Councilwoman Cathy Bevins, who said “Thank God” immediately after the vote passed, said that part of the issue was that leaving it up to “people’s personal choice” was what led to the increased spread in recent weeks.

While health officials have recorded a number of breakthrough cases, the majority of new coronavirus cases over the past two months have been from people who were not vaccinated.

“The unvaccinated are walking among us, maskless, because that’s what they’re comfortable with,” Bevins said. “The unvaccinated are ones dying right now and the ones clogging up all of the emergency rooms.”

There was also considerable discussion as to the true impact the increase in cases has had on hospitals and their emergency rooms.

Crandell argued that county hospitals have not been inundated with coronavirus-positive patients as other states have, particularly in the South. Health officials said earlier this month that while hospitals are filling up with patients, fewer patients are being treated for the coronavirus than during previous waves of the pandemic.

“The state of emergency has nothing to do with the health care community,” Crandell said. “It’s all about optics. It’s all about money. It’s all about control.”

Others pushed back, saying that it isn’t a sound strategy to wait while case counts and hospitalizations are clearly on the rise, even if it’s not currently to the point of straining hospitals’ capacity to respond.

Della Leister, the county’s deputy health officer, said that the county saw a 23% increase in hospitalizations over the past week ending last Friday that was tied to the uptick in COVID cases.

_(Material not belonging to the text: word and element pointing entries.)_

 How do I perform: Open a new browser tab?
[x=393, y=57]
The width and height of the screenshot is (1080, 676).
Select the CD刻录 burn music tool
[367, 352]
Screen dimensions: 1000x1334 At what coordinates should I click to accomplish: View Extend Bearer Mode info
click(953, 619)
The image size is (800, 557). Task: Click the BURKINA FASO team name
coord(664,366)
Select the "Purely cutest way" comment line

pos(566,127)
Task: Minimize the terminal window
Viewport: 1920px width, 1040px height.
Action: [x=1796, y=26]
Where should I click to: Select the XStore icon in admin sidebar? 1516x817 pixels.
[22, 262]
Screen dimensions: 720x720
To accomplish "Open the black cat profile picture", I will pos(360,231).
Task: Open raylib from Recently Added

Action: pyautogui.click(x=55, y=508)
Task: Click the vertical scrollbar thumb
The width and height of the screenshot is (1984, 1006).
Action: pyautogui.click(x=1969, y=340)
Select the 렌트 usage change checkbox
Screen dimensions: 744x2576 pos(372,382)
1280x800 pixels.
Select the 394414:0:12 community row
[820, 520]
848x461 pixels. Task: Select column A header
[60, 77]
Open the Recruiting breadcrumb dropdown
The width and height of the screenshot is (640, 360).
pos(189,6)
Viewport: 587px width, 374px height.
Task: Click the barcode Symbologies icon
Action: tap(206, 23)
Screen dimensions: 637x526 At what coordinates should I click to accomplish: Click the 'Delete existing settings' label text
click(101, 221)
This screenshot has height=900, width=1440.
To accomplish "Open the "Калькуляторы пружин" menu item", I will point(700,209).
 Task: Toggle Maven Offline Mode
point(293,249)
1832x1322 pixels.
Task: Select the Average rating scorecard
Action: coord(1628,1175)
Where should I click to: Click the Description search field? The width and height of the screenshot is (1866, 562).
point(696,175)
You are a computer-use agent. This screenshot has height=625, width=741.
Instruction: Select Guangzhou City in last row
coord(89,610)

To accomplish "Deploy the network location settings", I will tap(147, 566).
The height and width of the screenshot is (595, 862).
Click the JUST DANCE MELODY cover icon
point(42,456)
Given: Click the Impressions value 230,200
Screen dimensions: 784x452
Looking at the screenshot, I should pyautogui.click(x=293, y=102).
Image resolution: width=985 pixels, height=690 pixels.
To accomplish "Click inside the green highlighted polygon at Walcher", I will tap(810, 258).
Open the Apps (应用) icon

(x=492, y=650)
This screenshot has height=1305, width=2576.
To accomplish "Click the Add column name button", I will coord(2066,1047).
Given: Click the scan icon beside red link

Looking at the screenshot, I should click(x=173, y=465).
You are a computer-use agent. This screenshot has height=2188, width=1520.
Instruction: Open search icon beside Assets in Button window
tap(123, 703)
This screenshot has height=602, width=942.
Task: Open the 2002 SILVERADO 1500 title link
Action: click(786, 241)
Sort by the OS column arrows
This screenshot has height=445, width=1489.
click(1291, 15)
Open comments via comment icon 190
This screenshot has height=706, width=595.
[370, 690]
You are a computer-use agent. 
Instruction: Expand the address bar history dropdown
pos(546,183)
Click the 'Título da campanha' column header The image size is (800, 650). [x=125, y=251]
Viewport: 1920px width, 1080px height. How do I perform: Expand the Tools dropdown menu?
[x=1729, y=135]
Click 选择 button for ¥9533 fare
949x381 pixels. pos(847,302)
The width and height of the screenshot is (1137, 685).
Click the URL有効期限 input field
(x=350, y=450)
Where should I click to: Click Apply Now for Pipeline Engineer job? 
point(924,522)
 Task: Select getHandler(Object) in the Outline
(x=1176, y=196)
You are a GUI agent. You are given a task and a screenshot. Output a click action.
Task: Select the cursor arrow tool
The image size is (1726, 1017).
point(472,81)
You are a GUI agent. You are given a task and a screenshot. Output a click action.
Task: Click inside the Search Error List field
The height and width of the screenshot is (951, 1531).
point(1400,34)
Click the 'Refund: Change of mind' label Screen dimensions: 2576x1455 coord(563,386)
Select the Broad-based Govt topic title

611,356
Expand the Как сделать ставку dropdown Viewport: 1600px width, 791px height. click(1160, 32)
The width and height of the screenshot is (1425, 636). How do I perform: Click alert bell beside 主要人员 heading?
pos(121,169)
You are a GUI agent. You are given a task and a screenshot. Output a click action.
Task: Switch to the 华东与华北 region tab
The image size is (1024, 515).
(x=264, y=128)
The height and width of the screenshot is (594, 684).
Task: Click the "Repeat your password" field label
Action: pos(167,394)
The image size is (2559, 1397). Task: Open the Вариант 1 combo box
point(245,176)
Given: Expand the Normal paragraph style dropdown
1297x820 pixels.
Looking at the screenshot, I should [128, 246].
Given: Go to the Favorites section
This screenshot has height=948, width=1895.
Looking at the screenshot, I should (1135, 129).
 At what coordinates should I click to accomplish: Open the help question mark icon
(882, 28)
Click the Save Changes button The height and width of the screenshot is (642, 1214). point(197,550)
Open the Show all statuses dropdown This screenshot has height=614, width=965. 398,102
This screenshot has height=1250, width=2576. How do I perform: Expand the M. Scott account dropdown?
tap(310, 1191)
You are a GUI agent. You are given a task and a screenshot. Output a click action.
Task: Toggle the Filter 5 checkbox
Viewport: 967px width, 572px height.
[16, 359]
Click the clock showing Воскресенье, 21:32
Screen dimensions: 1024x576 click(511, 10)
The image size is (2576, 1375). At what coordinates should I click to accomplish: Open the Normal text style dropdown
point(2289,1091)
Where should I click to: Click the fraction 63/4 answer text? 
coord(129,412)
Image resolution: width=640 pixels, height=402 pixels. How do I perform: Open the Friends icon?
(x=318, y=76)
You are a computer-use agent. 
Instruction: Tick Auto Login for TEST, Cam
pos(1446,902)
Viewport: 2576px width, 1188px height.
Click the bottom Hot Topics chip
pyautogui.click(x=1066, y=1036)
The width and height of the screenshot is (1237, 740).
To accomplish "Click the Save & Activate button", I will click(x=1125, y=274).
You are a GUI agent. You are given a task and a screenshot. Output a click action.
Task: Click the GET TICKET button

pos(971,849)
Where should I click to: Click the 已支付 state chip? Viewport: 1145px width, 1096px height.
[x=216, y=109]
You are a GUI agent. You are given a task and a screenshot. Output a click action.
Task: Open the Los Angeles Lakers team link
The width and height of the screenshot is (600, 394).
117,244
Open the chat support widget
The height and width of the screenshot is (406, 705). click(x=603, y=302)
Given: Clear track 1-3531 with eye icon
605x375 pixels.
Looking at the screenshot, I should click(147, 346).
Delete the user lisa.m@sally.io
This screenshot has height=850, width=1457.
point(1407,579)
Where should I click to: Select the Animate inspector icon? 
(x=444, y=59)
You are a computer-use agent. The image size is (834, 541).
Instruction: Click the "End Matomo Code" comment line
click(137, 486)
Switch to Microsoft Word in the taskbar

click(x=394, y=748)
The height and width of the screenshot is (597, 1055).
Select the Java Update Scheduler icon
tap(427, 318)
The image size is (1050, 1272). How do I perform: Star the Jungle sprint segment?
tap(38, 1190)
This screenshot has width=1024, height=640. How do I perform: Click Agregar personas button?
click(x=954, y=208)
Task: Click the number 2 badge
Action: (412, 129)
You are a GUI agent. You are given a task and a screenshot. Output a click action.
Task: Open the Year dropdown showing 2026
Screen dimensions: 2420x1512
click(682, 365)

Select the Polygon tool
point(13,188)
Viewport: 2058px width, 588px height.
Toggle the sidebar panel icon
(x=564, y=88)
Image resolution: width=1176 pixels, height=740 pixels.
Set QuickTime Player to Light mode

County Administrative Officer Stacy Rodgers added that hospitals have seen an increase in emergency room visits during the recent uptick in cases and it will cause strain on the staff if allowed to continue. She said the emergency order could also open up avenues for hospitals to offer more services via telehealth, where medical practitioners can evaluate patients over videoconferencing.

“It’s not just about the [intensive care unit] or the critical car beds,” she said. “The COVID piece is exacerbating it.”

Crandell was by far the most vocal opponent to the measure during Monday’s hearing. While Marks and Kach voted “no,” Kach only asked a question about whether the emergency order would extend to local schools and Marks asked questions about the hospitalization usage and vaccination rates.

On the latter subject matter, Marks asked what measures it would take to get the vaccination rate to increase further. According to the CDC, about 69.8% of county residents aged 12 years or older have been fully vaccinated.

“We’ve done a lot of things right here, right?” he said. “We continue to do this aggressive outreach. What more will it take to get that vaccination rate up?”

Jones countered that it will take people being told they can’t participate in various activities to force them to get vaccinated, telling a story of a woman who wouldn’t get vaccinated until she was told she couldn’t go on vacation without it.

He added that the county needs to take proactive measures, equating the situation to when he served as county fire chief. He said, as fire chief, it was better to request resources and additional firefighters they may not need then end up without them when they are necessary.

“If you don’t need them, you send them home,” he said. “But you don’t wait until things are so bad that that’s when you decide to do something.”

In a statement, Olszewski applauded those who voted in favor of approving the order, saying it “ensures Baltimore County can access every tool necessary to keep our residents as safe as possible amid the alarming spread of the Delta variant.”

He added that, since July 30, the 7-day case rate in the county has increased 376% and that hospitalizations in the county have increased “by about 600%” over the past month.